Have to check that out next trip.


----------



## clifffaith (Oct 19, 2022)

We just got back from 1 hr 45 min trip to Whaler’s Village. At $4 per half hour I wouldn’t want to pay $16 to park there again unless I knew I’d be dining and getting validated for free two hour parking. I don’t recall what we may have paid in the past because we usually eat (Hula Grill) or buy cookies (Honolulu Cookie Company, no longer there and anyway I got smart and ordered online so I don’t have to lug stuff home for gifts), but even though Cliff had a cup of coffee $4), I had a smoothie ($10) and I bought an insulated lunch bag at ABC to use as a gift bag for the items I’ll give my cat sitter ($5), we didn’t spend $20 minimum anywhere to be worthy of validation. To top it off the path along the ocean stops at the Westin because of shore erosion so we didn’t get our usual walk in this morning. So $4/30 minutes is too rich for my blood!


----------



## Luanne (Oct 19, 2022)

clifffaith said:


> We just got back from 1 hr 45 min trip to Whaler’s Village. At $4 per half hour I wouldn’t want to pay $16 to park there again unless I knew I’d be dining and getting validated for free two hour parking. I don’t recall what we may have paid in the past because we usually eat (Hula Grill) or buy cookies (Honolulu Cookie Company, no longer there and anyway I got smart and ordered online so I don’t have to lug stuff home for gifts), but even though Cliff had a cup of coffee $4), I had a smoothie ($10) and I bought an insulated lunch bag at ABC to use as a gift bag for the items I’ll give my cat sitter ($5), we didn’t spend $20 minimum anywhere to be worthy of validation. To top it off the path along the ocean stops at the Westin because of shore erosion so we didn’t get our usual walk in this morning. So $4/30 minutes is too rich for my blood!


You got off lucky.  I read a post from a man who paid $50 to park there for a boat trip he was on.  That's where the company told him to park.  I don't think we've ever paid to park there, we always seem to spend enough to get validation.  A few of the pay parking lots on Maui are free through the end of the year, the one at the outlet shops in Lahaina and the Shops at Wailea.  However they started charging at the Ocean Center, which had always been free in the past.  

We usually get our Honolulu Cookie Company cookies at the Shops at Wailea.


----------



## clifffaith (Oct 19, 2022)

Luanne said:


> You got off lucky.  I read a post from a man who paid $50 to park there for a boat trip he was on.  That's where the company told him to park.  I don't think we've ever paid to park there, we always seem to spend enough to get validation.  A few of the pay parking lots on Maui are free through the end of the year, the one at the outlet shops in Lahaina and the Shops at Wailea.  However they started charging at the Ocean Center, which had always been free in the past.
> 
> We usually get our Honolulu Cookie Company cookies at the Shops at Wailea.

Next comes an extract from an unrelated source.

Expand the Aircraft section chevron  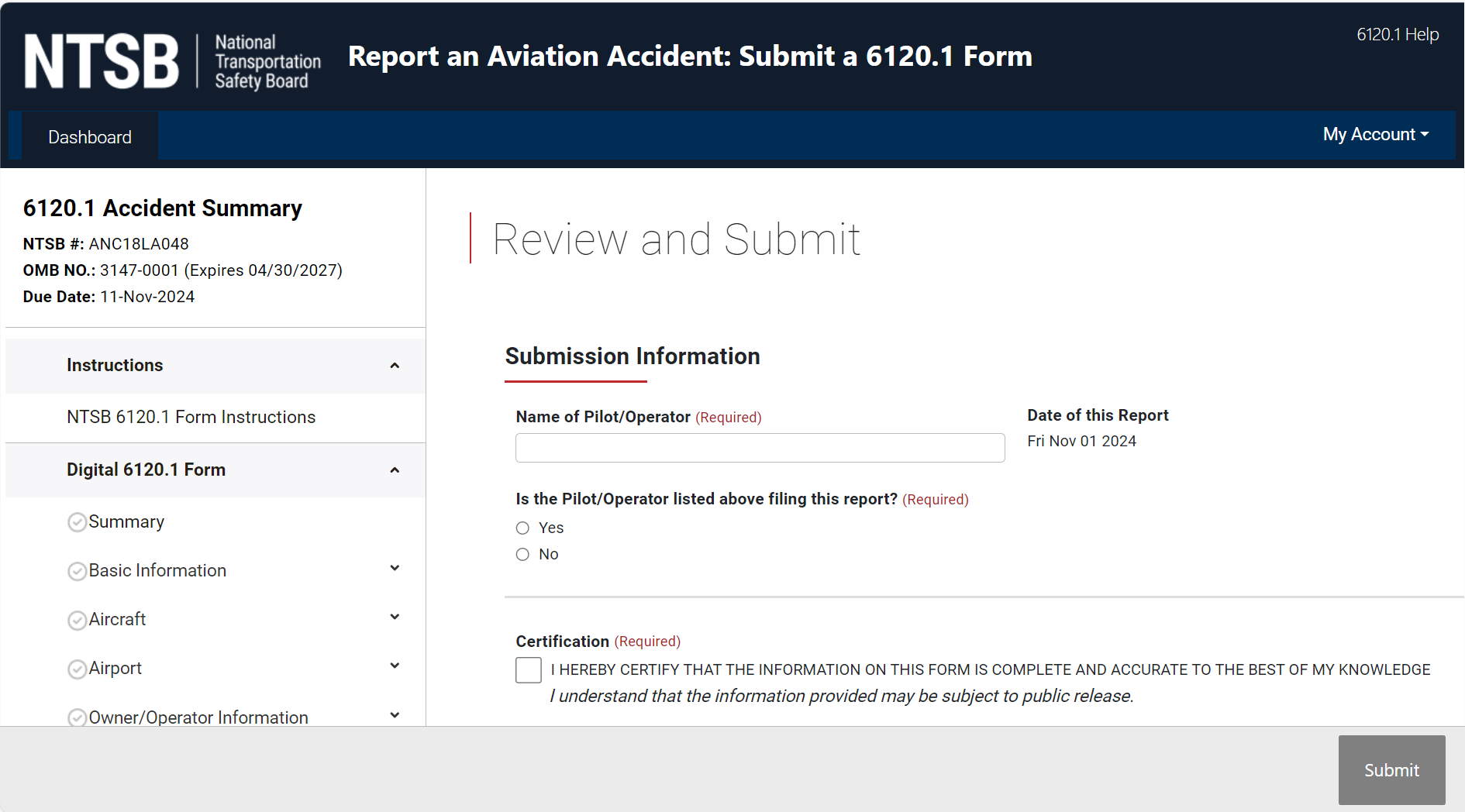[395, 618]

We’ll park at the outlet for our 37th anniversary dinner at Kimo’s tonight, and again tomorrow or Friday when we do the stroll down Front Street with lunch at Cool Cat’s.


----------



## Luanne (Oct 19, 2022)

clifffaith said:


> We’ll park at the outlet for our 37th anniversary dinner at Kimo’s tonight, and again tomorrow or Friday when we do the stroll down Front Street with lunch at Cool Cat’s.



Happy Anniversary!

We love Kimo's.  I went there for the first time (I think) back around 1980).  It's had it's ups and downs in quality, but the last times we've been there it's been very good.  We haven't gone for dinner in a few years, but have done our own version of Happy Hour with mai tais and hula pie, lol.  Had lunch there on our March visit. Love sitting in the downstairs bar area.


----------



## slip (Oct 19, 2022)

clifffaith said:


> We’ll park at the outlet for our 37th anniversary dinner at Kimo’s tonight, and again tomorrow or Friday when we do the stroll down Front Street with lunch at Cool Cat’s.



Happy Anniversary!!

We will be going to Maui in April. In all of our trips to Maui we haven't been to Kimo's but we are making a point to go there on that trip. 

We have a lot of favorites on Maui and we usually only stay a week there so that doesn't leave a lot of time for new places. Many of our trips don't even include a trip to Front Street but this will be our daughter's first trip to Maui so we will definitely hit front Street and Kimo's for this trip.


----------



## Luanne (Oct 19, 2022)

slip said:


> Happy Anniversary!!
> 
> We will be going to Maui in April. In all of our trips to Maui we haven't been to Kimo's but we are making a point to go there on that trip.
> 
> We have a lot of favorites on Maui and we usually only stay a week there so that doesn't leave a lot of time for new places. Many of our trips don't even include a trip to Front Street but this will be our daughter's first trip to Maui so we will definitely hit front Street and Kimo's for this trip.


I know Kimo's isn't a place that gets a lot of recommendations from those on TripAdvisor.  Not saying they don't like it, but other restaurants come up more.  But for me it's the nostalgia and the many great memories I have.  Like you we don't get up to that side of the island much since we stay in Kihei, but a stop at Kimo's if the timing is right, is always worth it to me.  Part of it is I love the atmosphere.


----------



## slip (Oct 19, 2022)

Luanne said:


> I know Kimo's isn't a place that gets a lot of recommendations from those on TripAdvisor.  Not saying they don't like it, but other restaurants come up more.  But for me it's the nostalgia and the many great memories I have.  Like you we don't get up to that side of the island much since we stay in Kihei, but a stop at Kimo's if the timing is right, is always worth it to me.  Part of it is I love the atmosphere.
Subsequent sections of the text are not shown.